Exercise goal: Among the entries below, find every line that contains the string "computer", then copy it.

Task input:
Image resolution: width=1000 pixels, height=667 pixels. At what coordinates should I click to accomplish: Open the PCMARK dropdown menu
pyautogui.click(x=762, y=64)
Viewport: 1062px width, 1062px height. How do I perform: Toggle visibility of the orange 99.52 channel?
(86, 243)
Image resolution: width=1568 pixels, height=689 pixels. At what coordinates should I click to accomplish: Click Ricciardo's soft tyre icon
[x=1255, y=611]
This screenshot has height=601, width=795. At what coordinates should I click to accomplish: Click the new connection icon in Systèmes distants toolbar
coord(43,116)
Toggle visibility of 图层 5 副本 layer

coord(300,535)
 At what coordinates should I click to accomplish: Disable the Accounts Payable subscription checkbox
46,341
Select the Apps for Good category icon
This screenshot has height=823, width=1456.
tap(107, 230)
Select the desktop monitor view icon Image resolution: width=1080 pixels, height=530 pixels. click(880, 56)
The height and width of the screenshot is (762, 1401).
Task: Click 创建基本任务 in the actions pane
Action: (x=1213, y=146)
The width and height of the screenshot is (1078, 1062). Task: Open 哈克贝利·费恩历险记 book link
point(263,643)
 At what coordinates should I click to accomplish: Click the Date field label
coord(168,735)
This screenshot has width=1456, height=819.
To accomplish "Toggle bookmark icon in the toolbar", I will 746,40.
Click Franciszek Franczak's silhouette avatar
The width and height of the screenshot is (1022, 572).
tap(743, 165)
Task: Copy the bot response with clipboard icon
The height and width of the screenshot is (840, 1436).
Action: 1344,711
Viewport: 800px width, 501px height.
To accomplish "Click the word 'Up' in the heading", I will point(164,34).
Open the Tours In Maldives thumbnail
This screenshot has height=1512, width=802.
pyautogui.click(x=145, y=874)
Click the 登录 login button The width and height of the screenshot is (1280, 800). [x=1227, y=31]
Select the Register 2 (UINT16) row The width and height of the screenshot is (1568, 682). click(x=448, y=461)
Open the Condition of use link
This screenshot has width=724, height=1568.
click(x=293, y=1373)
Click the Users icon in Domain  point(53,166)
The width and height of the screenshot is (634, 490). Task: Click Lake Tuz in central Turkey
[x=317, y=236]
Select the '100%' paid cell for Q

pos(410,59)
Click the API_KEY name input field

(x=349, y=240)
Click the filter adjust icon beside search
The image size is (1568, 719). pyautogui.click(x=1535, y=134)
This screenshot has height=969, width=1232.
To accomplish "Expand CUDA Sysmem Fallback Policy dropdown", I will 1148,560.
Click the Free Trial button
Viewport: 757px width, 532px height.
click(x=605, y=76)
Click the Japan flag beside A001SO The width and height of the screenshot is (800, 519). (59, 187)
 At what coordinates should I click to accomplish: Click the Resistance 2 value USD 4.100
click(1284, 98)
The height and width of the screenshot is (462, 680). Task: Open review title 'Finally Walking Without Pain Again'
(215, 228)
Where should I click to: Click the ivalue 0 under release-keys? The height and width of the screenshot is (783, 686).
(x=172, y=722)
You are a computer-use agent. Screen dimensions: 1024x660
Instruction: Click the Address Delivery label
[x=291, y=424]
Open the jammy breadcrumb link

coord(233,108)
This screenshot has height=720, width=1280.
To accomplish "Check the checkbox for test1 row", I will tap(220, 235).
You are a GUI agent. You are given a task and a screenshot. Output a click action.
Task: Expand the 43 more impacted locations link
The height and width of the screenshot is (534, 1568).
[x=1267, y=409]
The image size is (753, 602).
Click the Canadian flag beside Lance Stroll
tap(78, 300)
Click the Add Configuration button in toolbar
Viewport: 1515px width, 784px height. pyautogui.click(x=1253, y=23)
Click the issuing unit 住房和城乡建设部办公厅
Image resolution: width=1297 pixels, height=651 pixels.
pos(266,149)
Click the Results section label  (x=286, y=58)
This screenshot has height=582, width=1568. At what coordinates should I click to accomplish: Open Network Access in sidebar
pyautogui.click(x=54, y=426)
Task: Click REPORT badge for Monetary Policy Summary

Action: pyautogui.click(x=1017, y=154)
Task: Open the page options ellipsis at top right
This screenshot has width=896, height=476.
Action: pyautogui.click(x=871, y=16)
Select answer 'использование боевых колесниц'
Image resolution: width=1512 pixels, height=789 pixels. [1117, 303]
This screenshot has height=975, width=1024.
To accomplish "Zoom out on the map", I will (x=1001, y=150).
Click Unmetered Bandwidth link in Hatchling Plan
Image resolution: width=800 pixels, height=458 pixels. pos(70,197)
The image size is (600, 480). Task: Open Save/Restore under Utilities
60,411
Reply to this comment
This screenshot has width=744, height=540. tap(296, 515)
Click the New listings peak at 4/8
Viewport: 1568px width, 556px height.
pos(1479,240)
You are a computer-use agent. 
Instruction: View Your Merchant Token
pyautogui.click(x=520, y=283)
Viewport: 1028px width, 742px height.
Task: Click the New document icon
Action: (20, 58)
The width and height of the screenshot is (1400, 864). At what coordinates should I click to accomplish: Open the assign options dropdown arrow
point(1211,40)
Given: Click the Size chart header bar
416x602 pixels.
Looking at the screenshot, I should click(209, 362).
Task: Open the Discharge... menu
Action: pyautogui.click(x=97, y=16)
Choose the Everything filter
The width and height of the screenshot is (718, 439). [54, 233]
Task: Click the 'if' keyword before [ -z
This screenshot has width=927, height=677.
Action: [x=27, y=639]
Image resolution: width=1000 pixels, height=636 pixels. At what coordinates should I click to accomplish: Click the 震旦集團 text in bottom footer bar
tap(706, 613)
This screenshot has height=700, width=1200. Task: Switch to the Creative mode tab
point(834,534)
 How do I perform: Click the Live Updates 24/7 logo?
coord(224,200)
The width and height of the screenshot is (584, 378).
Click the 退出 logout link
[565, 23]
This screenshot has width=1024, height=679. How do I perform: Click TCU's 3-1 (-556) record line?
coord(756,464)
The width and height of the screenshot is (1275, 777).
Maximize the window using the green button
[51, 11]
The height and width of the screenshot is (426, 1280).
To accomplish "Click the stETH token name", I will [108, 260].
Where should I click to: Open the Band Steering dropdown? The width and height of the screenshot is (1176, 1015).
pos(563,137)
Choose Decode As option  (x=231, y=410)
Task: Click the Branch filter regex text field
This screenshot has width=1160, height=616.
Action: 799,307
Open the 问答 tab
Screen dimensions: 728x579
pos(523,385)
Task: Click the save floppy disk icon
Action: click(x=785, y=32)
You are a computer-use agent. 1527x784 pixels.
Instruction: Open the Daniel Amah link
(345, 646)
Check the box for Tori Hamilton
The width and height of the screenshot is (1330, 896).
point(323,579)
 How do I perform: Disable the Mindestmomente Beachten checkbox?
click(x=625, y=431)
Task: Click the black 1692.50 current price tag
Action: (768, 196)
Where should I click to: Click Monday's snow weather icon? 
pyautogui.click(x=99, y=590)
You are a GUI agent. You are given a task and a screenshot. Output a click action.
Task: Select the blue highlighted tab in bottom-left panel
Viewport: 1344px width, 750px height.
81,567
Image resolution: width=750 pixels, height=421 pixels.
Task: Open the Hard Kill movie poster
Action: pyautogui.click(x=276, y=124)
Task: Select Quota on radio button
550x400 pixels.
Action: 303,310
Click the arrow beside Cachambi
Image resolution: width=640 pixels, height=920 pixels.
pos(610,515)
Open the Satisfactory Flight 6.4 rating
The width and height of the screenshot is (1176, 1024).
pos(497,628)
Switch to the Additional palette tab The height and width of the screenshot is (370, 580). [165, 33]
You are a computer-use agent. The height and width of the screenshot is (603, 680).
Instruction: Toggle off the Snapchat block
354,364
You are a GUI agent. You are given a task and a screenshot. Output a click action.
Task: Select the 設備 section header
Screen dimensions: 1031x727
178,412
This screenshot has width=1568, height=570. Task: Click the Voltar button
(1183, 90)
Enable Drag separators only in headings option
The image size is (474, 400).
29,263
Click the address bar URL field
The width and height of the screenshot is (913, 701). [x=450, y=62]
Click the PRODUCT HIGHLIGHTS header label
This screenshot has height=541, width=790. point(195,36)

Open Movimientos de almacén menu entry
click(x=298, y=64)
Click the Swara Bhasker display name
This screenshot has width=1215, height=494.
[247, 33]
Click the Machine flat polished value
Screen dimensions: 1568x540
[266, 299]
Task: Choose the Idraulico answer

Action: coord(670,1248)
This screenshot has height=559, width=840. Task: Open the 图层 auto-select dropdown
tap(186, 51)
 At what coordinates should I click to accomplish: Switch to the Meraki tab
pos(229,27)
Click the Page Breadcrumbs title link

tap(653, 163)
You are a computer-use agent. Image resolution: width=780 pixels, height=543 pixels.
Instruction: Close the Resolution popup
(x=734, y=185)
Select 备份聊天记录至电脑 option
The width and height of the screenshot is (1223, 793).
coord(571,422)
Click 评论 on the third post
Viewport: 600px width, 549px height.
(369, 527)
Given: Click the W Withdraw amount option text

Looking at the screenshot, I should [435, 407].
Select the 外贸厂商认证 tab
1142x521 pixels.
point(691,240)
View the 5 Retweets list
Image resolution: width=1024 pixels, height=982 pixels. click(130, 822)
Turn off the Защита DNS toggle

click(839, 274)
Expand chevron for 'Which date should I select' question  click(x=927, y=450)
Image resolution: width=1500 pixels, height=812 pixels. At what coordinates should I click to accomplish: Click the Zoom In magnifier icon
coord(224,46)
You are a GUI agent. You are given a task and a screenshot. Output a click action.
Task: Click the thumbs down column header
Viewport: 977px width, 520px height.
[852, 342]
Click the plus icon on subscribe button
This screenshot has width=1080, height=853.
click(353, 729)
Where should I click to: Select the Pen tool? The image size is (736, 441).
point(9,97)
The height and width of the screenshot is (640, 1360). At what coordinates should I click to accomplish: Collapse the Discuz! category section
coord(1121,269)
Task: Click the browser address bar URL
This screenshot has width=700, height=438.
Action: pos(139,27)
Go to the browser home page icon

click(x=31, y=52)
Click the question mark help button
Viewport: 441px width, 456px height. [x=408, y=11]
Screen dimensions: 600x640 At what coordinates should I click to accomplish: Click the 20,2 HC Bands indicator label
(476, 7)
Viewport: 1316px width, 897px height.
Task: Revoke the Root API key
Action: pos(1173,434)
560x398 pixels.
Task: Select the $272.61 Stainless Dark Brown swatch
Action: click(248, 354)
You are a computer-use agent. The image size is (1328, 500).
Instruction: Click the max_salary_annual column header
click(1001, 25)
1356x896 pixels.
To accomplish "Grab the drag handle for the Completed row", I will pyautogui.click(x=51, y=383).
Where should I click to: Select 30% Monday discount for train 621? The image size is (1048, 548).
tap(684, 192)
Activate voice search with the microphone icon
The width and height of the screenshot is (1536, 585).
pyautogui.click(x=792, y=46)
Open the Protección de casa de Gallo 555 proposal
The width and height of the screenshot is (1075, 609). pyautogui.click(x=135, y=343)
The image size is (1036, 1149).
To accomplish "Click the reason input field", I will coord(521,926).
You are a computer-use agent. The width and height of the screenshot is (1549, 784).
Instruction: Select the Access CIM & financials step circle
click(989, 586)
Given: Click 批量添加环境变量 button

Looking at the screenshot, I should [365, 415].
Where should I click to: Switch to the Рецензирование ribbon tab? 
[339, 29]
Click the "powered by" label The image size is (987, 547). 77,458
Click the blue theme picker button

Result:
You are a computer-use agent. Screen dimensions: 1024x660
You are a computer-use agent. 
You are a computer-use agent. 1527x784 pixels.
You are a computer-use agent. The height and width of the screenshot is (603, 680).
You are a computer-use agent. Image resolution: width=780 pixels, height=543 pixels.
You are a computer-use agent. The image size is (1328, 500).
You are a computer-use agent. The width and height of the screenshot is (1549, 784).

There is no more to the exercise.